Artificial Intelligence Trust, Risk and Security Management (AI TRiSM)
AI TRiSM offers a structured risk taxonomy that APS governance practitioners can reference when mapping risks across AI system lifecycles.
Key points
- MIT AI Risk Repository spotlights the AI TRiSM framework covering trust, risk, and security management across the AI lifecycle.
- Framework organises AI risks into bias/privacy, societal manipulation/deepfakes/LAWS, and security threat categories.
- This is a blog summary of a 2024 academic paper - useful reference material rather than actionable policy guidance.
Summary
The MIT AI Risk Repository has highlighted the AI TRiSM (Trust, Risk and Security Management) framework, drawn from a 2024 peer-reviewed paper by Habbal, Ali, and Abuzaraida. The framework organises AI-related risks into three domains: trust management (bias, discrimination, privacy), risk management (societal manipulation, deepfakes, lethal autonomous weapons), and security management (malicious use, insufficient security measures). Designed to be applied across the full AI system lifecycle, it synthesises academic literature on risk mitigation with particular attention to healthcare and finance sectors. The MIT blog post is a summary only; the underlying paper is the primary reference.

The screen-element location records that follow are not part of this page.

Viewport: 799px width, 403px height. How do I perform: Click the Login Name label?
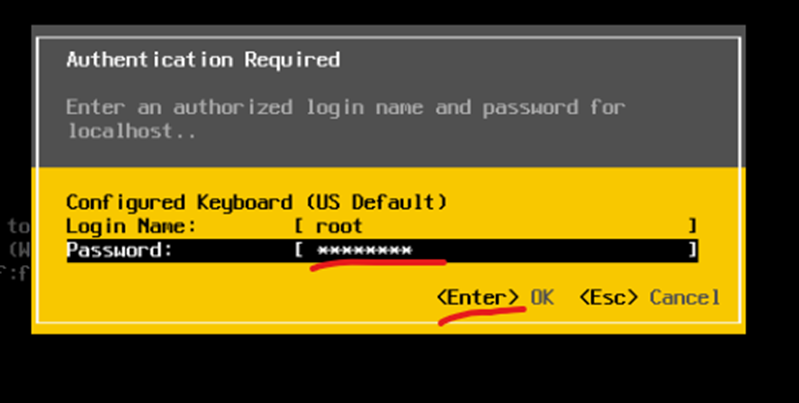(130, 227)
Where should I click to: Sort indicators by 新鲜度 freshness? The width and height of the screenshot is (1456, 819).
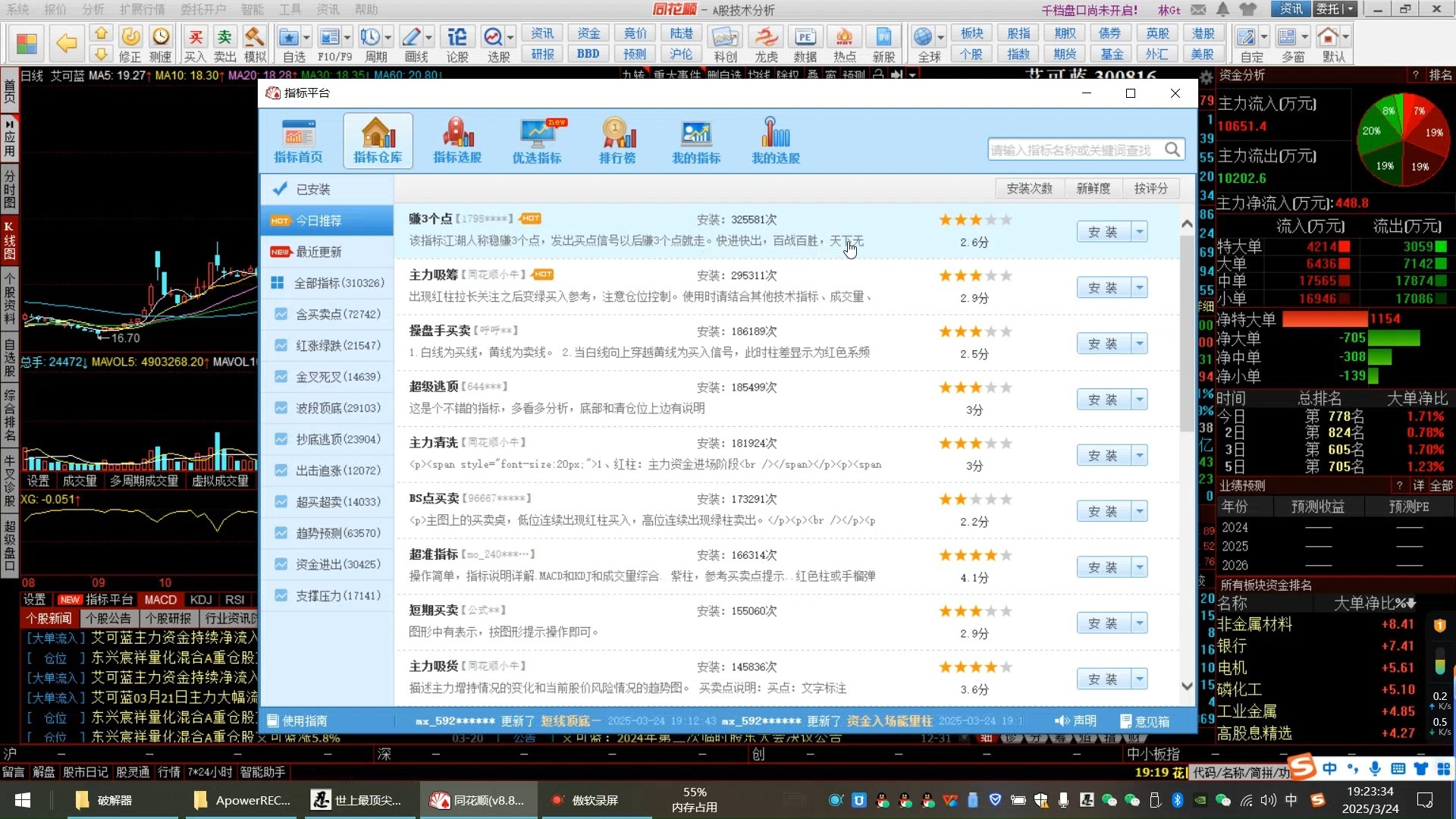coord(1093,188)
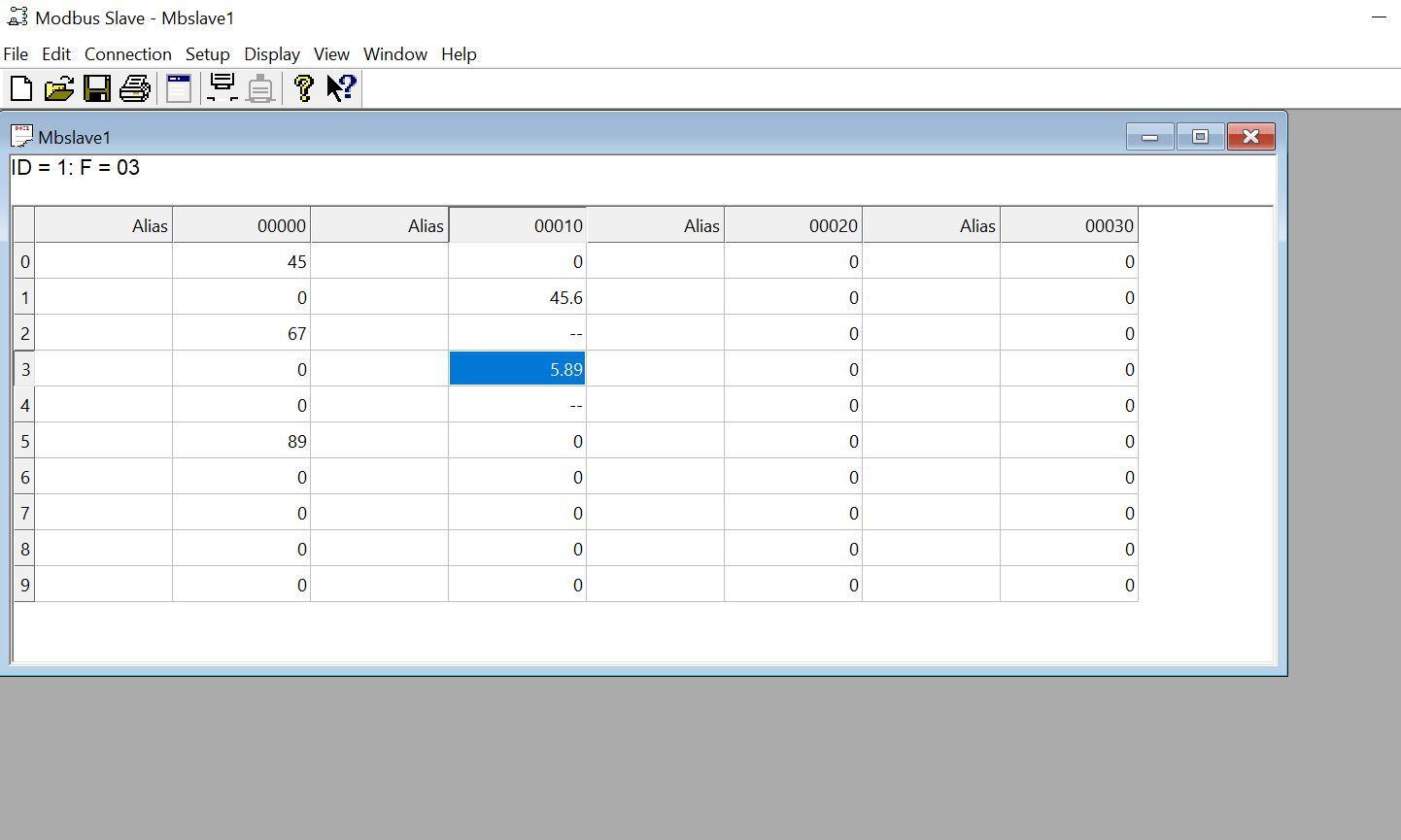Click the 00010 column header

point(517,225)
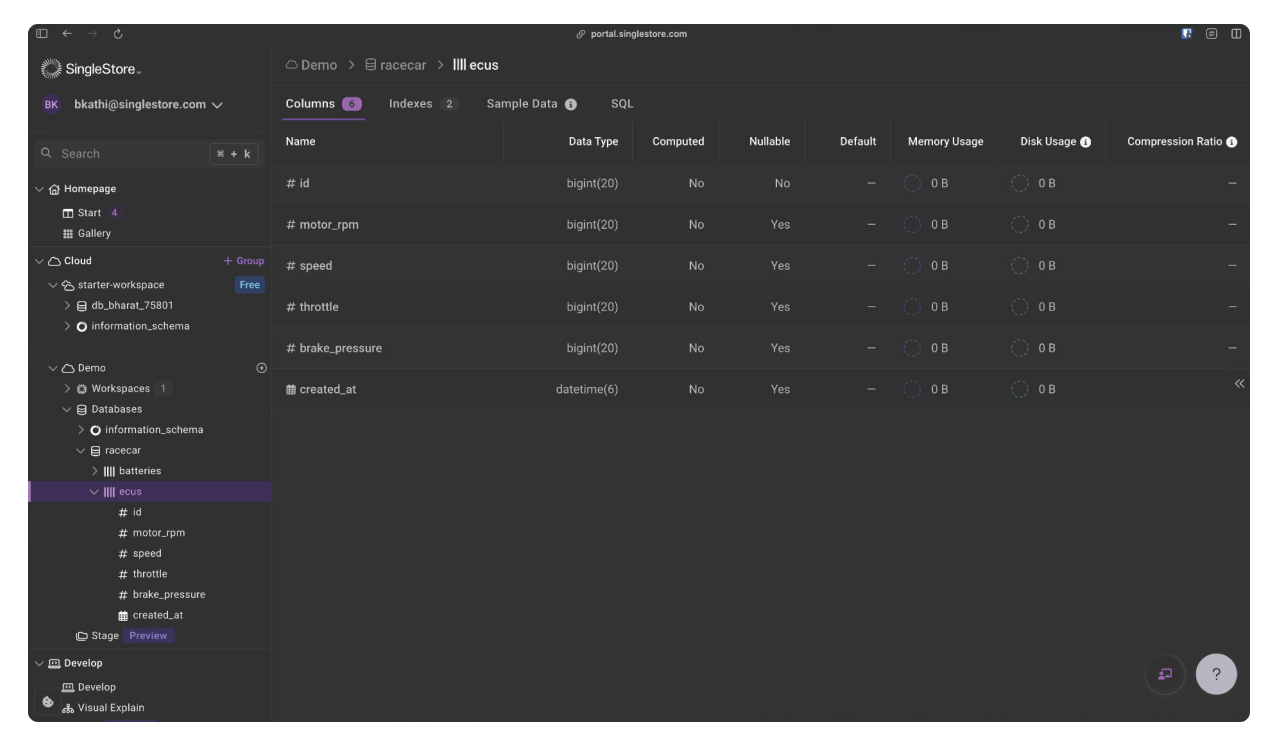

Implications for Australian agencies
- Consider APS AI governance practitioners could assess whether the AI TRiSM risk taxonomy complements or overlaps with existing Australian frameworks such as the DISR Responsible AI framework or agency-level risk registers.
- Monitor Teams tracking the MIT AI Risk Repository may want to note this as part of the broader landscape of risk classification frameworks being consolidated internationally.
Implications are AI-generated. Starting points, not advice.
"Artificial Intelligence Trust, Risk and Security Management (AI TRiSM)" Source: MIT AI Risk Repository – Blog Published: 19 February 2026 URL: https://airisk.mit.edu/blog/ai-trism The MIT AI Risk Repository has highlighted the AI TRiSM (Trust, Risk and Security Management) framework, drawn from a 2024 peer-reviewed paper by Habbal, Ali, and Abuzaraida. The framework organises AI-related risks into three domains: trust management (bias, discrimination, privacy), risk management (societal manipulation, deepfakes, lethal autonomous weapons), and security management (malicious use, insufficient security measures). Designed to be applied across the full AI system lifecycle, it synthesises academic literature on risk mitigation with particular attention to healthcare and finance sectors. The MIT blog post is a summary only; the underlying paper is the primary reference. Implications for Australian agencies: - [Consider] APS AI governance practitioners could assess whether the AI TRiSM risk taxonomy complements or overlaps with existing Australian frameworks such as the DISR Responsible AI framework or agency-level risk registers. - [Monitor] Teams tracking the MIT AI Risk Repository may want to note this as part of the broader landscape of risk classification frameworks being consolidated internationally. Retrieved from SIMS, 18 May 2026.